• TASK TO CARRY OUT:
Write what comes next in the account of the police search on the bus, starting after its final sentence.

• EXTRACT TO READ:
The officer at the front of the bus noticed a man who was pretending to be asleep. The officer found this suspicious, because in his experience, criminals on buses often pretended to be asleep to avoid police contact. The officer walked past the “sleeping” man and turned around. The sleeping man (named Morris Wise) then turned to look back at officer, revealing that he was not asleep after all. The officer then approached Wise (now awake) and asked to see his bus ticket. Wise gave the officer a bus ticket, bearing the name “James Smith.” The officer had a hunch that James Smith was a fake name. The officer then asked Wise if he had any luggage with him on the bus. Wise said yes and motioned to the luggage rack directly above his head.

Wise then gave the officers consent to search the duffle bag in the overhead compartment. The officers did not find any contraband in the duffle bag. The officers also noticed a backpack near Wise and asked if the backpack belonged to him. Wise denied ownership of the backpack. The officers then asked the other passengers about the backpack and no one claimed it, so the officers removed the backpack at the bus driver’s request.

Outside the bus, a trained police canine alerted to the backpack. The officers then cut a small lock off the backpack, searched it, and found seven brick-type packages that appeared to contain cocaine.

The officers then went back onto the bus and asked Wise if he would mind getting off the bus to speak to the officers. Wise complied with the officers’ request and got off the bus. The officers asked Wise if he had any weapons, which he denied that he had any weapons, and then they asked him to empty his pockets.

From his pockets, Wise gave the officers his ID card with bearing the name “Morris Wise” and a lanyard with several keys attached to it. Not surprisingly, one of the key opened the lock that the officers had to cut off of the backpack (that Wise said was not his). The officer then arrested Wise, and the government charged him with several drug-related offenses.

• DATA SHOWN:
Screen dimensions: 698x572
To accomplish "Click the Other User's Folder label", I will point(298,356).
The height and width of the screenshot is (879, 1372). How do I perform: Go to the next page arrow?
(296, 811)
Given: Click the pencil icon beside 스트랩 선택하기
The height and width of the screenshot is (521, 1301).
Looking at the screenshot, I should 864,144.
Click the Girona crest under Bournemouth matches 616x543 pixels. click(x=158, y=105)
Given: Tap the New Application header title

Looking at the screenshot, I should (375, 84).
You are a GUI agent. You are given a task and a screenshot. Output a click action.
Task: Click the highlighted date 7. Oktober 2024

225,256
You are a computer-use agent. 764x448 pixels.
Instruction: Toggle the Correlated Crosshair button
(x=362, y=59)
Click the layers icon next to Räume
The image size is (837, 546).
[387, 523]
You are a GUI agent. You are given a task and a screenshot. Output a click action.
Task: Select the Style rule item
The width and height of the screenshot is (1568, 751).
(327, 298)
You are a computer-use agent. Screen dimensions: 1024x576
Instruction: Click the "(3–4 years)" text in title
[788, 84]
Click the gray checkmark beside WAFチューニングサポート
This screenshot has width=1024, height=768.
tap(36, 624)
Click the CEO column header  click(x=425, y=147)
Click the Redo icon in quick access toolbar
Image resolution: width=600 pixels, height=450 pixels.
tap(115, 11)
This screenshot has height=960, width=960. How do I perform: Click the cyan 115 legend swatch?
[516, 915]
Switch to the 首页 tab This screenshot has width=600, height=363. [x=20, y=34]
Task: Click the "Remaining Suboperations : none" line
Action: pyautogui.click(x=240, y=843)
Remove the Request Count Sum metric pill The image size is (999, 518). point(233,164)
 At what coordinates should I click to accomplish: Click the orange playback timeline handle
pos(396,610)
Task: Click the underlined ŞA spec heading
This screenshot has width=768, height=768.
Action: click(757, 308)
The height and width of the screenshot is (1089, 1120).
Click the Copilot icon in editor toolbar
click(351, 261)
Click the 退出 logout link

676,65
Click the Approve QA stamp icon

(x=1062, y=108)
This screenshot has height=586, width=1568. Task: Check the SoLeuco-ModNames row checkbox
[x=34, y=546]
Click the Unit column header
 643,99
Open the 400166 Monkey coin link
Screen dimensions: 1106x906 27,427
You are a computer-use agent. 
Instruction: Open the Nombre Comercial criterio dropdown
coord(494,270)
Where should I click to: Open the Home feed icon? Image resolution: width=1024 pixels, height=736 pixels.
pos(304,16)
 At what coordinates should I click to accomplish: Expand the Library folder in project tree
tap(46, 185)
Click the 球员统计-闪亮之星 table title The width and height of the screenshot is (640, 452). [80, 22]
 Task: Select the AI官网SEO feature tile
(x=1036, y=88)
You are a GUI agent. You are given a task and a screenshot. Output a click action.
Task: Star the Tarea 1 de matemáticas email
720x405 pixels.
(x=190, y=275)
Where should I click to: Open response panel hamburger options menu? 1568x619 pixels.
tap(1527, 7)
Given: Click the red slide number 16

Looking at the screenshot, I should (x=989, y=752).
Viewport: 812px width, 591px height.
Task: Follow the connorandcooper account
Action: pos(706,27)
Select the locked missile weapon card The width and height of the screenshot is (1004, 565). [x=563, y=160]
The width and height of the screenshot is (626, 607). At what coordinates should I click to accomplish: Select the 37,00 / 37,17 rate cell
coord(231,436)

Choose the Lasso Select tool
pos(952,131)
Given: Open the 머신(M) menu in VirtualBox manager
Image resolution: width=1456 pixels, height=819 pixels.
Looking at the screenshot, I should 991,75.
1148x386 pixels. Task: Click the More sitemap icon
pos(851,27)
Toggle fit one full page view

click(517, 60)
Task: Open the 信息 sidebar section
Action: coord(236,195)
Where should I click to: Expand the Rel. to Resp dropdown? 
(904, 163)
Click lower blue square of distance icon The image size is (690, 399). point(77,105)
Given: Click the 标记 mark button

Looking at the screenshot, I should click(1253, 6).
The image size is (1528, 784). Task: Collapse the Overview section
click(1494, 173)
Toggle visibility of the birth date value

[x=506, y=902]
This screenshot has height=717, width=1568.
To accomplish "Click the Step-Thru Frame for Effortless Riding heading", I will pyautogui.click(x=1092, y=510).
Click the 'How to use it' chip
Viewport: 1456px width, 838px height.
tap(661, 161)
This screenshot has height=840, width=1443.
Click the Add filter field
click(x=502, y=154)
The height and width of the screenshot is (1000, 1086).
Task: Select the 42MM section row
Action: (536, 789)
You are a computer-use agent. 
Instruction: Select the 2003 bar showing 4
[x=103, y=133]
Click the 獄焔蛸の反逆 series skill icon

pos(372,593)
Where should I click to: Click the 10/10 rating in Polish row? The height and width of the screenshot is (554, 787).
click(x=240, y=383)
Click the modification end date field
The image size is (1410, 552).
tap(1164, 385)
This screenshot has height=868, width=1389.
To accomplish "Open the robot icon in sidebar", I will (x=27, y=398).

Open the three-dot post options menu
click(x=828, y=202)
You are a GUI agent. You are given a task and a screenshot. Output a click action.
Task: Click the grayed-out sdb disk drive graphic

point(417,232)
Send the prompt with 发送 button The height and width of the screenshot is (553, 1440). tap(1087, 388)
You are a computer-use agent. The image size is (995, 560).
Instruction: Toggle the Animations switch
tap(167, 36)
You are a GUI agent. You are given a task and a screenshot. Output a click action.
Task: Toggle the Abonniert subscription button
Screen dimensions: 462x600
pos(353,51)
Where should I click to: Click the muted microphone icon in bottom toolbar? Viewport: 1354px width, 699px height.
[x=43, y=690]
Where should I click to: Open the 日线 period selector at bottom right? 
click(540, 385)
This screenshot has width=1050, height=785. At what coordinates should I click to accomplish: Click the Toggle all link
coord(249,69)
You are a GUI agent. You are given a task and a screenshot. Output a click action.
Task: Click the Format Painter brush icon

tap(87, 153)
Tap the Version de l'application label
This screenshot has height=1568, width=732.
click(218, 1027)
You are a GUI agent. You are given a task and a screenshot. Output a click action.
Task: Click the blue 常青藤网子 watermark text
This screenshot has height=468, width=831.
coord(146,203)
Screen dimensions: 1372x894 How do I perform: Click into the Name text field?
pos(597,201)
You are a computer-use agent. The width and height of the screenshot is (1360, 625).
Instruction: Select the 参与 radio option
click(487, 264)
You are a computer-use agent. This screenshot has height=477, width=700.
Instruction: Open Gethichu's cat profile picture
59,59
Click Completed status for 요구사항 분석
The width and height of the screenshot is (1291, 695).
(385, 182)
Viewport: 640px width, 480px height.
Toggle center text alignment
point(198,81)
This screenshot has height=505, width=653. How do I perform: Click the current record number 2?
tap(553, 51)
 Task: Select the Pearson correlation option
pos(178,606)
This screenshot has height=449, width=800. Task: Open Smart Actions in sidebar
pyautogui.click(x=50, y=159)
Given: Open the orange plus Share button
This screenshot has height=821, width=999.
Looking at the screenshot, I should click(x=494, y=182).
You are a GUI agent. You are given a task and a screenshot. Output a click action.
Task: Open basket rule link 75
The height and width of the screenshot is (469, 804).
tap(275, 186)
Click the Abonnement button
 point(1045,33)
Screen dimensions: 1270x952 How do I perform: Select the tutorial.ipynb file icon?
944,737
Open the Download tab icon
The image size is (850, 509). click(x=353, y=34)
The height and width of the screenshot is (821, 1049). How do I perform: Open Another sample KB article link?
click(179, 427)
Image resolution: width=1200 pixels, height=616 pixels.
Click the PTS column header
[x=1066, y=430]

• RESPONSE TO THE EXERCISE:
Motion to Suppress the Search as the Fruits on an Illegal “Checkpoint Stop”

Wise filed a motion to suppress the evidence as a violation of his 4th amendment right against unreasonable searched and seizures. The district court held that the officers’ conduct in searching the bus constituted an unconstitutional checkpoint stop. In addition, the district court held that the bus driver did not voluntarily consent to the officers’ search of the luggage compartment where the backpack was located. As a result, the district court suppressed all evidence the officers seized after the stop.

The government appealed to the Fifth Circuit Court of Appeals.

First, the court held that the district court incorrectly characterized the officers’ bus interdiction as an unconstitutional checkpoint. The court noted that the Supreme Court’s cases involving checkpoints involve roadblocks or other types of conduct where the government initiates a stop to interact with motorists. In this case, the officers did not require the bus driver to stop at the station. Instead, the driver made the scheduled stop as required by his employer, Greyhound. In addition, the officers only approached the driver after he had disembarked from the bus, and the driver voluntarily agreed to speak with them. The court concluded that the interaction between the officers and the driver was better characterized as a “bus interdiction.”

Second, although Wise had a reasonable expectation of privacy in his luggage, the court held that as a passenger, Wise did not have a reasonable expectation of privacy in the luggage compartment of the commercial bus. As a result, the court concluded that Wise had no standing to challenge the officers’ search of that compartment, to which the bus driver consented.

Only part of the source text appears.